Cargo Room and Turbo Vroom
Every carmaker has a forte. Some have two. Audi has many. And aside from all-wheel drive and direct fuel injection and turbocharging and fine styling, Audi is also good at building lots of luxury and refinement into its compact sedans and wagons.
That brings us to the all-new 2009 Audi A4. Indeed, Audi is much better known for the compact, luxurious A4 than its larger offerings like the A8 and Q7, which can explain why this compact represents nearly half of all Audis sold in the U.S.
The 2009 A4 Avant combines all of Audi's strengths, and as such, becomes one of the most appealing wagons on the market, something we confirmed soon after we got down the road on the Mediterranean island of Ibiza in our first drive of this slick hauler, an experience that also provided us our first taste of the terrific new 2.0-liter turbocharged four-cylinder engine that will power most 2009 A4 models sold in America.
The Future of Audi
The 2009 Audi A4 is the single most important car for Audi in the U.S., representing almost 50 percent of Audi's yearly sales in America, almost 40,000 cars.

########################################

#### [EXERCISE SET]
A: In the Audi A4 review, what reason is given for the A4 making up nearly half of all Audis sold in the U.S.? Answer in one to three sentences.
B: Pick up the Audi A4 review after its final sentence and keep writing in the same style.

#### [STORED DATA]
########################################

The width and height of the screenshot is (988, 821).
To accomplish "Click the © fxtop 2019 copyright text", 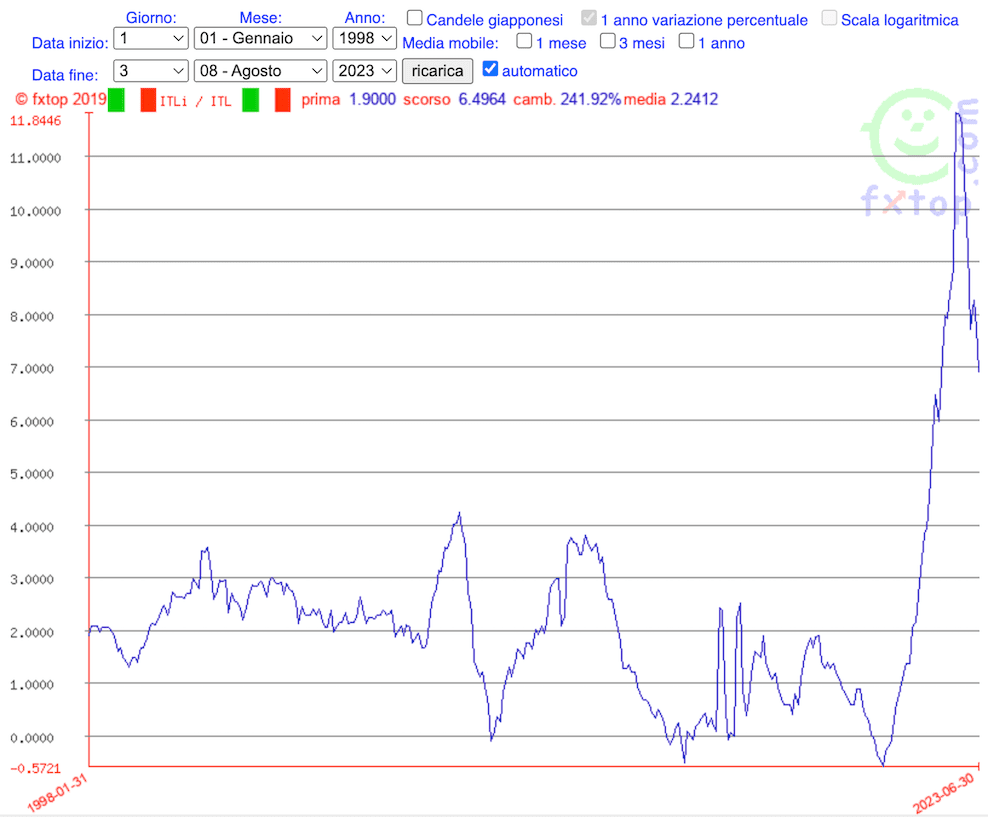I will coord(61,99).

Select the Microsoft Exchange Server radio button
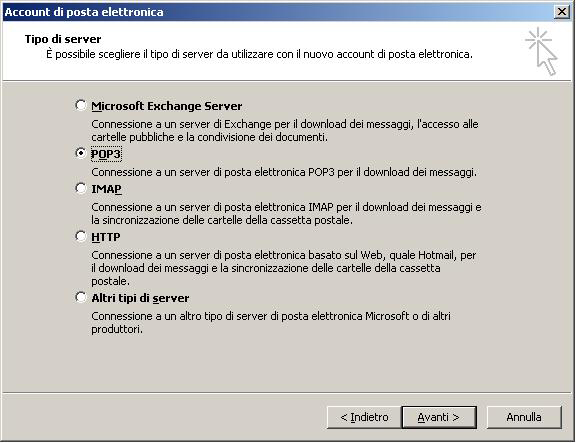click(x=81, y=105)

########################################

#### [RESULTS OF THE TASKS]
A: The review explains that Audi is much better known for the compact, luxurious A4 than for larger models such as the A8 and Q7. That reputation accounts for the A4's nearly half share of Audi's U.S. sales.

B:
The 2009 Audi Avant represents only about 10 percent of that figure. That's not much, but it's a different story in Europe and elsewhere, where sales of the A4 Avant currently match or outpace sedan sales. Audi is hoping that the 2009 Audi A4 Avant's mix of style, utility and fuel-efficiency will catch on in America now that the price of fuel has taken little wagons out of the shadow of sport-utilities.
The Beauty of Utility
At least the 2009 Audi A4 Avant is beautiful. That's what Audi tells us anyway. And in this case it's true, as there are very few wagons ("estates" the Brits call them) as stylish as the A4 Avant. Thanks to the repackaging of the front suspension and engine that moves the front wheels forward in the A4 platform, the wagon takes on the most graceful proportions of any wagon in Audi's history.
On the outside, the 6.6-inch-longer wheelbase, stretched nose and lower ride height add balance and elegance to the wagon's innately rear-biased proportions, complemented by the steep windshield that contributes to the sense of speed. Overall, the A4 Avant stretches 4.7 inches longer than before and adds 2 inches of width.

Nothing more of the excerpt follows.